# If you had to lose one of your 5 senses, which one would you choose?



## HoldenCawffled (Feb 25, 2015)

In regards to the poll, I chose smell. It's my least used sense anyway - or at least, the one I find least useful. I wouldn't mind not being able to smell great-smelling food anymore - it would be rather useful for me anyway so I could reduce my appetite.


----------



## TwinAnthos (Aug 11, 2014)

Taste because, the smell of food can make you remember the taste vividly.


----------



## Kirjuri (Jun 9, 2014)

I would go for sight. I don't operate with sight - I observe my surroundings much more effectively by listening. The other senses are extremely important as well, however sight is probably the least significant for me. Losing my sense of hearing would drive me mad. People's personalities are tied to their voice. Music is delivered by hearing (and touch).

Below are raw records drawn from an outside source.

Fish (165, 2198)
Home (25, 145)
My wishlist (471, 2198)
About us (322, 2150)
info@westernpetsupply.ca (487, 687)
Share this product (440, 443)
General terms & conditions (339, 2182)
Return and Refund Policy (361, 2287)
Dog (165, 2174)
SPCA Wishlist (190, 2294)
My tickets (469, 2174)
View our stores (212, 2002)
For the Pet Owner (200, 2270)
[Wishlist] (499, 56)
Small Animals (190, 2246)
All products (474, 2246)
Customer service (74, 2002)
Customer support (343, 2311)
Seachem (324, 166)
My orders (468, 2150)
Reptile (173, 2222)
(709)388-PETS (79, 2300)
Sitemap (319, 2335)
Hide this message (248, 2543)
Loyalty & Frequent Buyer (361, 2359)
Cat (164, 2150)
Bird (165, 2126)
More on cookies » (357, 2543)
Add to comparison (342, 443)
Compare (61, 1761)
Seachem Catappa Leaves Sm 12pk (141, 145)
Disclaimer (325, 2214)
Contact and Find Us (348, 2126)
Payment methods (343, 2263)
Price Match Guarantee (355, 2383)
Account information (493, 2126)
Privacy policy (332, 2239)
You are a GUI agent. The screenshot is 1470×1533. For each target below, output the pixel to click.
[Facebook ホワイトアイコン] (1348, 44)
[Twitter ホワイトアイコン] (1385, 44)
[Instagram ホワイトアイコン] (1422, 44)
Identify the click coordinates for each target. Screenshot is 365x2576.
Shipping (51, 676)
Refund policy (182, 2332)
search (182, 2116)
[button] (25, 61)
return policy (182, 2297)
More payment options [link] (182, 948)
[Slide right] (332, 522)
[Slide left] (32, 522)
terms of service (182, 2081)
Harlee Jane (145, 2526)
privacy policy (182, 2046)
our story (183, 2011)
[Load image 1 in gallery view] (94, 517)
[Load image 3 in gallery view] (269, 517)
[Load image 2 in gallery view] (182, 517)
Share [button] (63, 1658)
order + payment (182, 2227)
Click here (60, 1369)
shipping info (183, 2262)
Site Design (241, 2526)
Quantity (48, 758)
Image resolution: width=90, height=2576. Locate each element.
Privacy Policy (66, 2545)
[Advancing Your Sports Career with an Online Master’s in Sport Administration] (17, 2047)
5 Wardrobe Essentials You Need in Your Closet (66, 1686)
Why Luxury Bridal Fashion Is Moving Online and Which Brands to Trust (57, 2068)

Sent from my Lumia 800 using Tapatalk


----------



## ShinyBubles (Feb 28, 2015)

I chose sight. I know weird. But I couldn't ever live in complete Silence I get way to anxious like something really bad is going to happen if it's too quiet >.< If I couldn't taste there's no way I could make myself eat. there are days now where I have a hard enough time making myself eat as it is  and smell has the most memories connected to it. I would want to be able to remember as much as possible if I had to give up one of my senses. And I would never get rid of touch. The feel of someone wrapping their arms around me brings more comfort to me than anything I could ever see.


----------



## Realeros (Mar 5, 2015)

Eska said:


> Hypothetically,
> 
> If you were forced to lose one of the 5 senses (sight, hearing, touch, smell and taste), which one would you choose, and why?
> 
> ...


I'd give up sight: I'd no longer judge the world by its appearances but rather by its content.


----------



## Coopsickle (Sep 12, 2014)

I would lose my hearing. Although it would mean that I would be out of a job. I am already partially deaf anyway and I can sign so I have no issues... 

I can't understand why you would want to lose your sense of touch though, think about how many injuries you would get without knowing... also lack of orgasms... just sayin'


----------



## Bagheera (Oct 20, 2014)

Smell, of course. I don't use it much anyway.

But who would want to lose sight? Living in our predominantly visual culture without the ability to see anything would be a nightmare. I don't envy blind people in the slightest.


----------



## Pupazzo (Apr 12, 2015)

taste, i don't like eating.


----------



## allanzo (Feb 6, 2014)

Smell. Eh I can live without smelling things (it also can be good especially when you're on a public bus during the summer). Sight and Hearing I absolutely need. I am already clumsy with my sight :kitteh: And I love food ;3


----------



## ALongTime (Apr 19, 2014)

Taste.

To the people saying smell, if you lose smell you've essentially lost taste as well since the two work together. They'll be no pleasure in eating without smell so why lose two? And the other three are much too precious I think...


----------



## AddictiveMuse (Nov 14, 2013)

smell. would be nice being unable to smell foul smells


----------



## Sporadic Aura (Sep 13, 2009)

Smell, easily.

If I ranked the senses I'd probably go...

1. Hearing
2. Touch
3. Sight
4. Taste
5. Smell


----------



## Lycrester (Dec 26, 2010)

I'm surprised so many would give up sense of smell. Don't know if this is a natural occurrence or not but I can't taste a thing when my nose is out of service. Every time I have a cold,I have a period where I barely register flavor.Smelling food is such a wonderful simple pleasure. I think I could handle losing touch. I can figure out what is too hot or cold to handle.


----------



## CaptSwan (Mar 31, 2013)

I'd go with taste; simply because my sense of taste isn't exactly very good; compared to the other ones.


----------



## Nocturnal Creature (Apr 16, 2015)

Taste. I was in doubt between taste and smell, but smell creates the strongest memories of all senses. And if taste is gone, you could probably still enjoy your food by experimenting with heat/cold, soft/crunchy structure, etc.


----------



## Barakiel (May 20, 2014)

Well, I have the misfortune to not be able to smell properly, so I'd probably choose that over a sense I already use.


----------